In a nutshell, the company said in its statement for investors, it expects that Internet TV will replace linear TV over the coming decades and around the world.
Also, it continued, "apps will replace channels, remote controls will disappear and screens will proliferate."
In this brave new world, of course, Netflix plans to be the leading provider.
HBO Leads the List
Netflix got into a significant level of detail explaining why it was predicting these trends. For shareholders, though, the main point was this: Because Internet TV would be the driving force, most of the world's leading linear TV networks, such as HBO and ESPN, will or are already moving into Internet.
These are the providers Netflix sees as its main competitors now -- not Hulu and not even Amazon, at least on a primary level. To be sure, Hulu and Amazon are still on the list of competitors; they are just not at the top of the list.
"The network that we think likely to be our biggest long-term competitor-for-content is HBO," the company said. "In addition to HBO, there are Amazon/Lovefilm/Prime, Hulu, Now TV, and many cable and broadcast networks in various territories."
Netflix did not respond to our request for further details.
'They Are Breaking New Ground'
By singling out HBO, Netflix is sending a message not only to HBO but to the rest of the market as well. It is saying, essentially, that it is no longer just a provider of existing content.

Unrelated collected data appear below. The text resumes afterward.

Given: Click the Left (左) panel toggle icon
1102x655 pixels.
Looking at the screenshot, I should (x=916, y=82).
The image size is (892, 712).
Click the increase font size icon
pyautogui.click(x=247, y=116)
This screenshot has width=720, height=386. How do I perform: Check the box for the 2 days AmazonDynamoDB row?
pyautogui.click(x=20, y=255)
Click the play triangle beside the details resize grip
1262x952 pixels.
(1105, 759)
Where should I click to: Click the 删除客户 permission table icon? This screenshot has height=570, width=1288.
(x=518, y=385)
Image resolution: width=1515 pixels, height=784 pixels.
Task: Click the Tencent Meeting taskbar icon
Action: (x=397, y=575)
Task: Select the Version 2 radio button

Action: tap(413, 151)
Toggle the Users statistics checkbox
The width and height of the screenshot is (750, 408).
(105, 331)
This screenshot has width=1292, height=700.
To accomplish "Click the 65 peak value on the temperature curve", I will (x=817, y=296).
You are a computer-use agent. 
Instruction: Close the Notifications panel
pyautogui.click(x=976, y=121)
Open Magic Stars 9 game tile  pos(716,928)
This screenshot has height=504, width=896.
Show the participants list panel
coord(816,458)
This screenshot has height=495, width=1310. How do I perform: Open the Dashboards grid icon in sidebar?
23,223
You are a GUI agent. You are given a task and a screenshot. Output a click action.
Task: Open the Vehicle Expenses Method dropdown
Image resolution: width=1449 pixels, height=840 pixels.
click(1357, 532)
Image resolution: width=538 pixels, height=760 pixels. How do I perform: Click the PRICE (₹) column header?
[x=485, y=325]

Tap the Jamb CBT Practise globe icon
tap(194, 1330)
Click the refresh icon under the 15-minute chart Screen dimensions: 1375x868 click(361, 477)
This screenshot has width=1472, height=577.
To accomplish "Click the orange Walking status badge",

Instead, it sees itself increasingly as a creator of content as well.
This may seem like big talk for a company that has only produced a handful of original shows, including Lilyhammer, House of Cards, Hemlock Grove, Arrested Development Season 4 and Orange is the New Black.
Even from this small base, however, Netflix has been very strategic with its offerings, Val Wright, principal at Val Wright Consulting, told the E-Commerce Times.
"It used analytics to match that customers who loved the original House Of Cards also loved Kevin Spacey and used that to cast the leading actor for their original series remake," she said. "They are breaking new ground with business models and customer experience."
'It's Throwing the Gauntlet Down'
Netflix makes clear that it does not plan to let up.
"We'll continue to grow our original content as we gain scale, confidence and experience," it said in its update. "With each original, we learn more about what our members want, about how to produce and promote effectively and about the positive impact of originals on our brand."
Netflix's chutzpah is impressive, said David Cadden, a professor of entrepreneurship and strategy at Quinnipiac University.
"It's throwing the gauntlet down," Cadden told the E-Commerce Times. "Netflix has proven to be a technologically innovative company and one that is able to bounce back from self-inflicted errors Essentially, it's informing HBO, Amazon and the major networks that it's moving into the field of content production."
'The Shot Across the Bow'
HBO appears to have already recognized the nascent competitive threat that Netflix poses.
Not so long ago, Netflix was seen as existing in a symbiotic relationship with cable channels and networks, noted Lance Strate, a professor of communication and media studies at Fordham University.
"Viewers who previously would write off a program because they missed earlier episodes or seasons would catch up by watching them on Netflix, which would increase viewership for the current episodes on cable," Strate told the E-Commerce Times.
Now it's HBO that sees it must push into the on-demand format.
"HBO GO is the shot across the bow, turning the cable channel into a direct competitor with Netflix," Strate explained. "Netflix's modified vision statement reflects the new reality where the cable networks are positioning themselves in competition with, rather than complementing Netflix as an online content provider."
Numerous Hardware Options
Demographics and changes in the marketplace make these shifts inevitable, said TubeStart CEO Josef Holm.
"More young people view online video than they do cable TV, and smartphones have made this trend even more ubiquitous," Holm told the E-Commerce Times.
"The increasing number of hardware options plays a role too," he added, pointing to Google's Chromecast as one example.